TASK BRIEF:
Convert the lines of the listing below, from the line with "Tap the slogan" to the line with "(x=187, y=319)", into a Markdown table with the columns Row and Line. Skip blank lines.

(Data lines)

--- Begin ---

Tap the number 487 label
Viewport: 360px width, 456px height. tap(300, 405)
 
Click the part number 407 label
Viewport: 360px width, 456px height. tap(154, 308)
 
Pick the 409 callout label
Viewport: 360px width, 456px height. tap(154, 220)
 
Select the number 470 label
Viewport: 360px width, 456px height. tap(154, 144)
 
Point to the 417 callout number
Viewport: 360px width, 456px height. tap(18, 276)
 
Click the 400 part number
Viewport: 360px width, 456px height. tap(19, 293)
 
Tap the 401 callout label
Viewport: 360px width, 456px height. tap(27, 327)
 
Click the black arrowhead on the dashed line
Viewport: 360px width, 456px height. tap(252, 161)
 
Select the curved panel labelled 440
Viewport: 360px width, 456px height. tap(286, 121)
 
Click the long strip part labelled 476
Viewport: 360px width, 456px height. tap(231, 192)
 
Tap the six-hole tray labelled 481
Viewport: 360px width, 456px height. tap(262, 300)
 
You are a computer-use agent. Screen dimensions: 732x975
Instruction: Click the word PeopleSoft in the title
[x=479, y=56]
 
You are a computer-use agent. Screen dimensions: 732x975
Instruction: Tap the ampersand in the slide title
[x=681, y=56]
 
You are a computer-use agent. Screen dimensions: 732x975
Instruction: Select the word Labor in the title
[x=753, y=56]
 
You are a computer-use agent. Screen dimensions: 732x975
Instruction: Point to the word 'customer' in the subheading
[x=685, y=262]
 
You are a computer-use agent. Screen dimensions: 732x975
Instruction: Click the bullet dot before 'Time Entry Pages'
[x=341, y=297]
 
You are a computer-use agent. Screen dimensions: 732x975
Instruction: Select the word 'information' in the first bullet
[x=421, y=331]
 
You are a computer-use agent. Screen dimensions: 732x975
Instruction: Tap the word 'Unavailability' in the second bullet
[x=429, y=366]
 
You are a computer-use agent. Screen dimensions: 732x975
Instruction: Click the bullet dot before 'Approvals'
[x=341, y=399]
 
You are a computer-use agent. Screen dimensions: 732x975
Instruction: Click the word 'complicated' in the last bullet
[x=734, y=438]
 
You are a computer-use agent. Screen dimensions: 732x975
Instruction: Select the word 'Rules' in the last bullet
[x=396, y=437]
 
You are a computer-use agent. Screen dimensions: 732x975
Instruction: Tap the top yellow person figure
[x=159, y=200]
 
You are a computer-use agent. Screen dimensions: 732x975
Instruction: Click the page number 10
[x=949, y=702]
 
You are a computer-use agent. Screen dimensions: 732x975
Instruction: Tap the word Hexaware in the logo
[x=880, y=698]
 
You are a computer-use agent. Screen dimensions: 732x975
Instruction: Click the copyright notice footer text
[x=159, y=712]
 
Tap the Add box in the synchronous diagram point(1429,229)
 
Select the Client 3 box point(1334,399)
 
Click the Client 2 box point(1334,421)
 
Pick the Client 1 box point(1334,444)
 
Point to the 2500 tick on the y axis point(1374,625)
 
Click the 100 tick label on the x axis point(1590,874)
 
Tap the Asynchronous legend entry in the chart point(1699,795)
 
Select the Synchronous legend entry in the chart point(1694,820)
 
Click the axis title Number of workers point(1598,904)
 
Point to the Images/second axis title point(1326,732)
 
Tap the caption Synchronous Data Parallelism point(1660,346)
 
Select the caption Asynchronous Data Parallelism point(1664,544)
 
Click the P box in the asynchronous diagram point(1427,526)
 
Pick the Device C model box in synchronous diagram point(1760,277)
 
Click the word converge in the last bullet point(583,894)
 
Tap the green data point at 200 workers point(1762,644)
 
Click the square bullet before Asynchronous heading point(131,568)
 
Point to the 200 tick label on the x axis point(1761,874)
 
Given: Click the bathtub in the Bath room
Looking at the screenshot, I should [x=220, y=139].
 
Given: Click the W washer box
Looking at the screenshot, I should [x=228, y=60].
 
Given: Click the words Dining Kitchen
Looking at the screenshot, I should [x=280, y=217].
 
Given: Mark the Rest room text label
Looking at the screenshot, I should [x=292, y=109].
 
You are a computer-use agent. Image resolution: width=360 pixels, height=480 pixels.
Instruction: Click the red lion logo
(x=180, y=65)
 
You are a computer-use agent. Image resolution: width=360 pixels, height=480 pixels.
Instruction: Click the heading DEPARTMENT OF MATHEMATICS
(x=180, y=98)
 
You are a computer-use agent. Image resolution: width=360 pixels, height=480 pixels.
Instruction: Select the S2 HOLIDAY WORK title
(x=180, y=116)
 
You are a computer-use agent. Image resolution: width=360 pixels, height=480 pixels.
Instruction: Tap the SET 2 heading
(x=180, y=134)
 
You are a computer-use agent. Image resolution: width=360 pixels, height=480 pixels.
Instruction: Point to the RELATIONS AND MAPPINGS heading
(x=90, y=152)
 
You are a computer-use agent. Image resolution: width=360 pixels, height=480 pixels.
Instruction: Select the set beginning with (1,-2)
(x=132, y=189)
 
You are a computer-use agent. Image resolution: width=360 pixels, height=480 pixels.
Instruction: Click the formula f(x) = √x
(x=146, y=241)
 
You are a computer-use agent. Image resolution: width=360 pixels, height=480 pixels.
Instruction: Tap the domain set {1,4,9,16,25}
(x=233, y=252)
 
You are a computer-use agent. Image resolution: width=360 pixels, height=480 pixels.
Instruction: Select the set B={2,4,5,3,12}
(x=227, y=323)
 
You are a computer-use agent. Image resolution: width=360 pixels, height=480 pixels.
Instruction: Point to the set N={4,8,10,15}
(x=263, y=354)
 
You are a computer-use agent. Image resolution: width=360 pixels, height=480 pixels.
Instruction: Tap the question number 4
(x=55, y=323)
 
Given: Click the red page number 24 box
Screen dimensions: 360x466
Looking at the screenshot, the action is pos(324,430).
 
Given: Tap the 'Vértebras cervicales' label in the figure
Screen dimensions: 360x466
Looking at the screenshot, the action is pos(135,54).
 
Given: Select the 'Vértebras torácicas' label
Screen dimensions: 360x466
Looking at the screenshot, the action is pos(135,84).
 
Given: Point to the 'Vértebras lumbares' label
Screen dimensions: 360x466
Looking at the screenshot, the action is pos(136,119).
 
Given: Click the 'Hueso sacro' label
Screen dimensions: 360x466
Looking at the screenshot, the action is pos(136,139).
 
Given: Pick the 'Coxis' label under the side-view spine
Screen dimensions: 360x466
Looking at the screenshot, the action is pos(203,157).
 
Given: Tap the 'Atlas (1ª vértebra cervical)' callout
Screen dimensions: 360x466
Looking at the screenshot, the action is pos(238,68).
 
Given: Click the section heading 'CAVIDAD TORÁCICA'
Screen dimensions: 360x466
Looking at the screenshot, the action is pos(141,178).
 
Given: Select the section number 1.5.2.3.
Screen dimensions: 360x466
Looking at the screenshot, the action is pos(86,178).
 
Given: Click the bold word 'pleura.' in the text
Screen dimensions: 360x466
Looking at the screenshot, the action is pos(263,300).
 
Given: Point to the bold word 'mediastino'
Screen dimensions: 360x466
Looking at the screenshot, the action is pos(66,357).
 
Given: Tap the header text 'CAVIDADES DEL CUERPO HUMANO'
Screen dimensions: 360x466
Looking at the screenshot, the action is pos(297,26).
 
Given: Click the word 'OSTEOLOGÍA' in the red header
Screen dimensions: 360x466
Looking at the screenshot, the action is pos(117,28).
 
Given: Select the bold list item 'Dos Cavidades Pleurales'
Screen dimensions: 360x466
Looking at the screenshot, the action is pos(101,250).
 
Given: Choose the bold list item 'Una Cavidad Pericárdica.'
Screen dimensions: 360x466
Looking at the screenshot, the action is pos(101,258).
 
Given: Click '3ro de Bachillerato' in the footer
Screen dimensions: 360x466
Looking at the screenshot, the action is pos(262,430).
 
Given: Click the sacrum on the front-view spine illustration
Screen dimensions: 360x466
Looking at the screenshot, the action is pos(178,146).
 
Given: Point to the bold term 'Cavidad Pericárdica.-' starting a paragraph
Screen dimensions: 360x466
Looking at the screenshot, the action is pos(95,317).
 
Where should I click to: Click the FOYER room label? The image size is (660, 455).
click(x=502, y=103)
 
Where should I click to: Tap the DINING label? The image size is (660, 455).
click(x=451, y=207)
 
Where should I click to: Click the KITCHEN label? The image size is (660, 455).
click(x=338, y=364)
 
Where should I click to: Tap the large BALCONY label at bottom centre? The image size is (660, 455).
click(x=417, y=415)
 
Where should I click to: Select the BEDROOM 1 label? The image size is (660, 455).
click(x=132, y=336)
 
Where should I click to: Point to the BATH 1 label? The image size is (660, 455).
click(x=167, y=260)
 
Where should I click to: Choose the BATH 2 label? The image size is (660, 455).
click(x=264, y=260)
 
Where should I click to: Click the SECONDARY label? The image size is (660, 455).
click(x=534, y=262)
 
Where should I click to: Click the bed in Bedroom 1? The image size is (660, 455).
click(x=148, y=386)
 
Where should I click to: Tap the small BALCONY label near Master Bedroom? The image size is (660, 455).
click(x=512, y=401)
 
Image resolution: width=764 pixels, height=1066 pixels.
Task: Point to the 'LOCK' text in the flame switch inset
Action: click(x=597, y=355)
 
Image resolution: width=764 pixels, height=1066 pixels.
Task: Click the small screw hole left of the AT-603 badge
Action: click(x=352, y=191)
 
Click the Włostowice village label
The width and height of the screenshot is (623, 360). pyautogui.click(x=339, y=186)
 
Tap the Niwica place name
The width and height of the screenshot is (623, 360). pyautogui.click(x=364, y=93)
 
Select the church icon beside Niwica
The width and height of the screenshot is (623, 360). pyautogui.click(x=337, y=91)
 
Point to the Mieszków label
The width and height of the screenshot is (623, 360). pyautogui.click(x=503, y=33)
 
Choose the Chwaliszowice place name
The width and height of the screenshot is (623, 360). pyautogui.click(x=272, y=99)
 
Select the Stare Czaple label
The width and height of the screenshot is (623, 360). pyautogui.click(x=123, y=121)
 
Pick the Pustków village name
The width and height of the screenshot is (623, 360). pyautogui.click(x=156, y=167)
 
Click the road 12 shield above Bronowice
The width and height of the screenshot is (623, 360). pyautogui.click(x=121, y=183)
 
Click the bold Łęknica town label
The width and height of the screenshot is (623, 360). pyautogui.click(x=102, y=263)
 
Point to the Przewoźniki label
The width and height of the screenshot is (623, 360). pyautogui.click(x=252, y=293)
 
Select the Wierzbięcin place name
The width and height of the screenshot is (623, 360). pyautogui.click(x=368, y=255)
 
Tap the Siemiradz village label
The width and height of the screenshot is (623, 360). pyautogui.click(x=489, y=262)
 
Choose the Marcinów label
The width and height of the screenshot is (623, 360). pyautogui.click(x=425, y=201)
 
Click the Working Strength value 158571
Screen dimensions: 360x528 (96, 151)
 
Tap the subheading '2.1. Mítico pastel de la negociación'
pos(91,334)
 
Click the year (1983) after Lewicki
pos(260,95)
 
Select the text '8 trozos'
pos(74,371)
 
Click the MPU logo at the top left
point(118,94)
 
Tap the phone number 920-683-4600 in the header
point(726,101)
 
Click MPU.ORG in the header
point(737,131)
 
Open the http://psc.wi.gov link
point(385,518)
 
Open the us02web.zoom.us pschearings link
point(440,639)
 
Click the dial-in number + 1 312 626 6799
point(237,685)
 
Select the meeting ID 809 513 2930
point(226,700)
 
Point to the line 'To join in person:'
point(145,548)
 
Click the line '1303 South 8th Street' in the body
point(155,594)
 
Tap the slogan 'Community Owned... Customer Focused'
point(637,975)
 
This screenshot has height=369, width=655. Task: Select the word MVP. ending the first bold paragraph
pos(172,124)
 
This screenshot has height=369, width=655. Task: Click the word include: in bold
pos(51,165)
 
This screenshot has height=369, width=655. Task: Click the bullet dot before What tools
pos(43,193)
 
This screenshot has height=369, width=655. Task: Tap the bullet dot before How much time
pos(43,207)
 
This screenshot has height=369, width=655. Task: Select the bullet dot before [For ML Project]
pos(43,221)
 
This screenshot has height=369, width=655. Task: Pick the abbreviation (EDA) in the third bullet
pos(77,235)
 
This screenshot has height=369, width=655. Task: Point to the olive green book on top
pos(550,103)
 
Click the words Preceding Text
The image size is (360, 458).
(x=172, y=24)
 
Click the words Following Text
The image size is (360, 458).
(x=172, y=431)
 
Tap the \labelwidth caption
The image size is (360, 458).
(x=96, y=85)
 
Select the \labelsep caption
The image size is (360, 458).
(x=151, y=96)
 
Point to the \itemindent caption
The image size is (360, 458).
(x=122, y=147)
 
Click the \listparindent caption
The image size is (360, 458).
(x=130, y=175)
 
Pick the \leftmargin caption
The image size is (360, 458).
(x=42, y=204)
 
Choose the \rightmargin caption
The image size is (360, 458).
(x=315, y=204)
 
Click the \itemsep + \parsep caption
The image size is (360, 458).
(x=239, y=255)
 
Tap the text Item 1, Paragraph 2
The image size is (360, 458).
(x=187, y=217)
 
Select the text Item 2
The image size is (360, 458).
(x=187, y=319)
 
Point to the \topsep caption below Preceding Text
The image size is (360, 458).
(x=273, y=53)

--- End ---

FULL ANSWER:
| Row | Line |
|---|---|
| 1 | Tap the slogan 'Community Owned... Customer Focused' |
| 2 | point(637,975) |
| 3 | This screenshot has height=369, width=655. Task: Select the word MVP. ending the first bold paragraph |
| 4 | pos(172,124) |
| 5 | This screenshot has height=369, width=655. Task: Click the word include: in bold |
| 6 | pos(51,165) |
| 7 | This screenshot has height=369, width=655. Task: Click the bullet dot before What tools |
| 8 | pos(43,193) |
| 9 | This screenshot has height=369, width=655. Task: Tap the bullet dot before How much time |
| 10 | pos(43,207) |
| 11 | This screenshot has height=369, width=655. Task: Select the bullet dot before [For ML Project] |
| 12 | pos(43,221) |
| 13 | This screenshot has height=369, width=655. Task: Pick the abbreviation (EDA) in the third bullet |
| 14 | pos(77,235) |
| 15 | This screenshot has height=369, width=655. Task: Point to the olive green book on top |
| 16 | pos(550,103) |
| 17 | Click the words Preceding Text |
| 18 | The image size is (360, 458). |
| 19 | (x=172, y=24) |
| 20 | Click the words Following Text |
| 21 | The image size is (360, 458). |
| 22 | (x=172, y=431) |
| 23 | Tap the \labelwidth caption |
| 24 | The image size is (360, 458). |
| 25 | (x=96, y=85) |
| 26 | Select the \labelsep caption |
| 27 | The image size is (360, 458). |
| 28 | (x=151, y=96) |
| 29 | Point to the \itemindent caption |
| 30 | The image size is (360, 458). |
| 31 | (x=122, y=147) |
| 32 | Click the \listparindent caption |
| 33 | The image size is (360, 458). |
| 34 | (x=130, y=175) |
| 35 | Pick the \leftmargin caption |
| 36 | The image size is (360, 458). |
| 37 | (x=42, y=204) |
| 38 | Choose the \rightmargin caption |
| 39 | The image size is (360, 458). |
| 40 | (x=315, y=204) |
| 41 | Click the \itemsep + \parsep caption |
| 42 | The image size is (360, 458). |
| 43 | (x=239, y=255) |
| 44 | Tap the text Item 1, Paragraph 2 |
| 45 | The image size is (360, 458). |
| 46 | (x=187, y=217) |
| 47 | Select the text Item 2 |
| 48 | The image size is (360, 458). |
| 49 | (x=187, y=319) |